Lisha Sebastian opère un virage magistral avec son second album, Learning to Love. Au cœur de cet opus, le titre « Flames From Ashes » s’impose comme une pièce maîtresse, une déflagration pop-rock qui capture l’instant précis où la résilience l’emporte sur le doute.
Loin des ambiances feutrées de ses débuts, Sebastian déploie ici une voix plus ample, presque athlétique, pour porter un texte d’une sincérité désarmante. La chanson s’ouvre sur le constat d’une errance passée — l’ombre des « cendres » — avant de s’élever vers un refrain galvanisant. La force du morceau réside dans ce contraste : une production moderne, aux accents indie pop nerveux, qui vient souligner une vulnérabilité assumée. Lorsqu’elle chante « I didn’t know I could run, I guess I didn’t have to drown », Lisha ne se contente pas de raconter une guérison ; elle invite l’auditeur à transformer sa propre douleur en moteur.
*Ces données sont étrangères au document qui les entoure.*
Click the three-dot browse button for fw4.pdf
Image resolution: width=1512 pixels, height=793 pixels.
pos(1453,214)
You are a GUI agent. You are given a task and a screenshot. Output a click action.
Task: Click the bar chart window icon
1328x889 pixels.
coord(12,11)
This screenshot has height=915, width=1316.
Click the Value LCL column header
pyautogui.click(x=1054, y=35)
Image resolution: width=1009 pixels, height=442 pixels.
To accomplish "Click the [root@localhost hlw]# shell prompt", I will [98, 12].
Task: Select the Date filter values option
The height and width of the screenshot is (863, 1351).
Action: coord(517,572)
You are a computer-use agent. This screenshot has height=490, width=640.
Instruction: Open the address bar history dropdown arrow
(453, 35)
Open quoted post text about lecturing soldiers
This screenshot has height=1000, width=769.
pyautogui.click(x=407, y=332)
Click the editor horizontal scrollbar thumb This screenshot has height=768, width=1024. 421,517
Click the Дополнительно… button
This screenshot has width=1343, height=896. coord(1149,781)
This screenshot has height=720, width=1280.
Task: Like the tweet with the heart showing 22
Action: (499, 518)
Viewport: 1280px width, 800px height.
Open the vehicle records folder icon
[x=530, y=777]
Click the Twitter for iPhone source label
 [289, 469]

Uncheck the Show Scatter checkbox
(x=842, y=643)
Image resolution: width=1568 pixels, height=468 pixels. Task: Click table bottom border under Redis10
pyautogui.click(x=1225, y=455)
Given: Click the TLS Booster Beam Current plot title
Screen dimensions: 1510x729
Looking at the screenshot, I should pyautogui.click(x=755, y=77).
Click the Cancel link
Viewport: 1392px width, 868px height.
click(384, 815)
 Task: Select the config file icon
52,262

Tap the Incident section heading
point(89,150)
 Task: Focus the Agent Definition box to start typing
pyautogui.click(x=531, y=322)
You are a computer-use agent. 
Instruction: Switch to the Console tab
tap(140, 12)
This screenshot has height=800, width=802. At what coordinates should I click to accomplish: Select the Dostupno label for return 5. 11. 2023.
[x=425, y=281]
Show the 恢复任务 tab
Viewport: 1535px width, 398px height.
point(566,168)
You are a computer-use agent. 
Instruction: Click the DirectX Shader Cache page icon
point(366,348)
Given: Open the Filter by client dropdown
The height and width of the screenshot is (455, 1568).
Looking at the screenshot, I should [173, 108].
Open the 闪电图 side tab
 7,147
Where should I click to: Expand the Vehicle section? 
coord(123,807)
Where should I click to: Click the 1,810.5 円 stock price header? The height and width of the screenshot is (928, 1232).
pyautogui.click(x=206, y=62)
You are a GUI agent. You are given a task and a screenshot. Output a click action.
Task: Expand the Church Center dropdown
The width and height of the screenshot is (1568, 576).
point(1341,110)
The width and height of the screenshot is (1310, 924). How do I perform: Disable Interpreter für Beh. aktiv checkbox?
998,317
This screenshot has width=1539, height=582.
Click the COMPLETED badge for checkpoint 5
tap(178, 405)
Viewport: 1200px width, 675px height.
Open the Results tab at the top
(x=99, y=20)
Musicalement, l’équilibre est impeccable. Les guitares aux teintes alternatives apportent une texture organique qui évite les pièges d’une pop trop lisse. C’est une œuvre de lumière, un hymne à la gratitude né de la noirceur. Avec « Flames From Ashes », Lisha Sebastian prouve qu’elle a quitté le rang des promesses pour celui des voix qui comptent.
Une chronique de la reconstruction, aussi intime qu’universelle, qui confirme que les plus beaux incendies naissent parfois des foyers que l’on croyait éteints.